Provided entries =>
----

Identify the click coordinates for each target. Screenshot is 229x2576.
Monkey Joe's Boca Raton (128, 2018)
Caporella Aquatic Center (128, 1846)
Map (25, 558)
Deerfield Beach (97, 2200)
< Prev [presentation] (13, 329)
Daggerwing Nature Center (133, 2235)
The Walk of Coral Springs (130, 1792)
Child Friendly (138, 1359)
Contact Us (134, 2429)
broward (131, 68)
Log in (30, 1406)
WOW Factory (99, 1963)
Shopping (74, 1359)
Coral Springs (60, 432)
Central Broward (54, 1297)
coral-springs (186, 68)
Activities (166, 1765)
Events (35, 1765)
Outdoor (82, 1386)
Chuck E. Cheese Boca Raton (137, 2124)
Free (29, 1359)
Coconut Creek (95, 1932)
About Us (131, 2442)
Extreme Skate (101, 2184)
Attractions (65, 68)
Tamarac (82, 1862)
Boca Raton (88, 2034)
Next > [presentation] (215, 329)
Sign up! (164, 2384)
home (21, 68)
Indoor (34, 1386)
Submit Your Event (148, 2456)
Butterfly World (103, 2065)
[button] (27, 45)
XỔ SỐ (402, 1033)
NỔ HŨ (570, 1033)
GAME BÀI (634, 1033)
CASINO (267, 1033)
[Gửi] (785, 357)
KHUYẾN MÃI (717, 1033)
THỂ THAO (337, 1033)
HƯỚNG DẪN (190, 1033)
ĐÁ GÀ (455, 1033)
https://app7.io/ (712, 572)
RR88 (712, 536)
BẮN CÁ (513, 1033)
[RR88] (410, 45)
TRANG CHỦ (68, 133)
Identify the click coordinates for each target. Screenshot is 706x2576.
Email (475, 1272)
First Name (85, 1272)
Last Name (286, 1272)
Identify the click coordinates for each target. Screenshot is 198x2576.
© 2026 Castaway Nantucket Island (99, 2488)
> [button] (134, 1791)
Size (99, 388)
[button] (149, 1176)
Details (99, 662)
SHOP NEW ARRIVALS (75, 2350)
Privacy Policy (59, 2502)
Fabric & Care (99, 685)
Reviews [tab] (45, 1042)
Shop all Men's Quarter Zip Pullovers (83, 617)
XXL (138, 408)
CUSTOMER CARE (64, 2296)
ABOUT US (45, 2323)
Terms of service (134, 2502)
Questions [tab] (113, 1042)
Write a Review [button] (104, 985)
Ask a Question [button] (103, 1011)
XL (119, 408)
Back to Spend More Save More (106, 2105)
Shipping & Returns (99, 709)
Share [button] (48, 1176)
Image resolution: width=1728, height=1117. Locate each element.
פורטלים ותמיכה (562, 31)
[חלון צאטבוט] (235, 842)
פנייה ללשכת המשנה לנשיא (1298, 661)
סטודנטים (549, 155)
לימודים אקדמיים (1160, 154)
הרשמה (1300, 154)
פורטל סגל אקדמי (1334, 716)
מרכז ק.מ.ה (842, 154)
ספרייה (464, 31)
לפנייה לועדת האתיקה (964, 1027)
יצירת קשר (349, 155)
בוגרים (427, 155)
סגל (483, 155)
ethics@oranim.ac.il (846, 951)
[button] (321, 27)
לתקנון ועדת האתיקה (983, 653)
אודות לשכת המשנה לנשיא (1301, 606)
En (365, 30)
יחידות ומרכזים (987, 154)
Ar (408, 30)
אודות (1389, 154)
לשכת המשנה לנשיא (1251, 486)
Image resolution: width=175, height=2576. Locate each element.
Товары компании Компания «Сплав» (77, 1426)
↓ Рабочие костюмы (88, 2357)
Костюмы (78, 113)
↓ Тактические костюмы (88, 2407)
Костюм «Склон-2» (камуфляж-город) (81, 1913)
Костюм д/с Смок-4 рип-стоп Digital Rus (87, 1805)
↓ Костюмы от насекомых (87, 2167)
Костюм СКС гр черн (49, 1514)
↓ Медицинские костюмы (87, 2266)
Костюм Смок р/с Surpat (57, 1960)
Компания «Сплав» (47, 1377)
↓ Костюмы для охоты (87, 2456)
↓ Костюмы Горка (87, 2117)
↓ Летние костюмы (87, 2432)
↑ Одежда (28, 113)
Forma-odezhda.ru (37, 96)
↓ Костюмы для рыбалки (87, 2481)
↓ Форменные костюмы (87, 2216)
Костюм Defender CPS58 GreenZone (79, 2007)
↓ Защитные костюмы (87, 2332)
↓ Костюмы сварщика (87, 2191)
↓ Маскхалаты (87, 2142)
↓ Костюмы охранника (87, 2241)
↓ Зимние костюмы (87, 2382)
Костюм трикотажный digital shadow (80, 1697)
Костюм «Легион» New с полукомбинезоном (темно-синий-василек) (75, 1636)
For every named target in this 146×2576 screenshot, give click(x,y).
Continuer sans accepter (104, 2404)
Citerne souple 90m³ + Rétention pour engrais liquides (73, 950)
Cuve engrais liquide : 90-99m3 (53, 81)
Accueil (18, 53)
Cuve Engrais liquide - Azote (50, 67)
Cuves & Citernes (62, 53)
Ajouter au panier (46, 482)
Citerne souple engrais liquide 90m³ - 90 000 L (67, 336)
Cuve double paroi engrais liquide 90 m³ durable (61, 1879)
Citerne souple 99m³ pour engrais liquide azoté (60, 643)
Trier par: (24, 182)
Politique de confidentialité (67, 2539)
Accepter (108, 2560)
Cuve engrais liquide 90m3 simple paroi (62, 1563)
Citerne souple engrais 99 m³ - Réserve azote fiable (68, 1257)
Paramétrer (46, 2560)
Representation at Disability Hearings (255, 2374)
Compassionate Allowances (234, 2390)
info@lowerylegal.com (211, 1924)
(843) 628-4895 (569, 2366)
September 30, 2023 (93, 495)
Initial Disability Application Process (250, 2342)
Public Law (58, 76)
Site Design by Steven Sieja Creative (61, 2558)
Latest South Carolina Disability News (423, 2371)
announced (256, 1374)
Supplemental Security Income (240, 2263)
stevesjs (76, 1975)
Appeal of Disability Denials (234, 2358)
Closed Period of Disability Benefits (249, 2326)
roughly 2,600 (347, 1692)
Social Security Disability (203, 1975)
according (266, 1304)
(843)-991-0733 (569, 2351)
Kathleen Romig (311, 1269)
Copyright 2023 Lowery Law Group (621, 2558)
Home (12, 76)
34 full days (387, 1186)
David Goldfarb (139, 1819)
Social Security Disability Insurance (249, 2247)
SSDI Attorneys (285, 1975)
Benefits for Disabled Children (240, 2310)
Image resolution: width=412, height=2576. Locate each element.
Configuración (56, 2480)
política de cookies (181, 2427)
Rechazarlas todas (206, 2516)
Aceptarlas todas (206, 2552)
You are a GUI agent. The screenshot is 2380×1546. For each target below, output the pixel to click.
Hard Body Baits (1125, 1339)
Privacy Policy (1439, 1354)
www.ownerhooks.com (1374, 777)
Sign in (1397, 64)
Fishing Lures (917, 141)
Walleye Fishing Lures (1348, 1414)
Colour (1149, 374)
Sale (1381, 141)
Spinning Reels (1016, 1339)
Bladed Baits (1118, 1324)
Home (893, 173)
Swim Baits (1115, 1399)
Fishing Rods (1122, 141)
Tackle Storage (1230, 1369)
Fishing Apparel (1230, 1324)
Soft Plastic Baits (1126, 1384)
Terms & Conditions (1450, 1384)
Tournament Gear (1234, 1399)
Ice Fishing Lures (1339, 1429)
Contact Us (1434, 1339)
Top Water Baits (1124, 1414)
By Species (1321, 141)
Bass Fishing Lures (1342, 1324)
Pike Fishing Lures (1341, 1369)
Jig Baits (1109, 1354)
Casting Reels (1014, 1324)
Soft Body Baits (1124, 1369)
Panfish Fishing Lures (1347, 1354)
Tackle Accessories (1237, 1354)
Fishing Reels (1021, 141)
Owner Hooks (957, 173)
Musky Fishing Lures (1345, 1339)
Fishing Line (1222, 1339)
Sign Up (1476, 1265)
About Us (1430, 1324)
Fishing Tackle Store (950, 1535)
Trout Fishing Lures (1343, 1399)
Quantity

----

Work to be completed =>
Transcribe the records above exactly, from the opening line down to and including the line with "סטודנטים (549, 155)".

Solution below =>
Identify the click coordinates for each target. Screenshot is 229x2576.
Monkey Joe's Boca Raton (128, 2018)
Caporella Aquatic Center (128, 1846)
Map (25, 558)
Deerfield Beach (97, 2200)
< Prev [presentation] (13, 329)
Daggerwing Nature Center (133, 2235)
The Walk of Coral Springs (130, 1792)
Child Friendly (138, 1359)
Contact Us (134, 2429)
broward (131, 68)
Log in (30, 1406)
WOW Factory (99, 1963)
Shopping (74, 1359)
Coral Springs (60, 432)
Central Broward (54, 1297)
coral-springs (186, 68)
Activities (166, 1765)
Events (35, 1765)
Outdoor (82, 1386)
Chuck E. Cheese Boca Raton (137, 2124)
Free (29, 1359)
Coconut Creek (95, 1932)
About Us (131, 2442)
Extreme Skate (101, 2184)
Attractions (65, 68)
Tamarac (82, 1862)
Boca Raton (88, 2034)
Next > [presentation] (215, 329)
Sign up! (164, 2384)
home (21, 68)
Indoor (34, 1386)
Submit Your Event (148, 2456)
Butterfly World (103, 2065)
[button] (27, 45)
XỔ SỐ (402, 1033)
NỔ HŨ (570, 1033)
GAME BÀI (634, 1033)
CASINO (267, 1033)
[Gửi] (785, 357)
KHUYẾN MÃI (717, 1033)
THỂ THAO (337, 1033)
HƯỚNG DẪN (190, 1033)
ĐÁ GÀ (455, 1033)
https://app7.io/ (712, 572)
RR88 (712, 536)
BẮN CÁ (513, 1033)
[RR88] (410, 45)
TRANG CHỦ (68, 133)
Identify the click coordinates for each target. Screenshot is 706x2576.
Email (475, 1272)
First Name (85, 1272)
Last Name (286, 1272)
Identify the click coordinates for each target. Screenshot is 198x2576.
© 2026 Castaway Nantucket Island (99, 2488)
> [button] (134, 1791)
Size (99, 388)
[button] (149, 1176)
Details (99, 662)
SHOP NEW ARRIVALS (75, 2350)
Privacy Policy (59, 2502)
Fabric & Care (99, 685)
Reviews [tab] (45, 1042)
Shop all Men's Quarter Zip Pullovers (83, 617)
XXL (138, 408)
CUSTOMER CARE (64, 2296)
ABOUT US (45, 2323)
Terms of service (134, 2502)
Questions [tab] (113, 1042)
Write a Review [button] (104, 985)
Ask a Question [button] (103, 1011)
XL (119, 408)
Back to Spend More Save More (106, 2105)
Shipping & Returns (99, 709)
Share [button] (48, 1176)
Image resolution: width=1728, height=1117. Locate each element.
פורטלים ותמיכה (562, 31)
[חלון צאטבוט] (235, 842)
פנייה ללשכת המשנה לנשיא (1298, 661)
סטודנטים (549, 155)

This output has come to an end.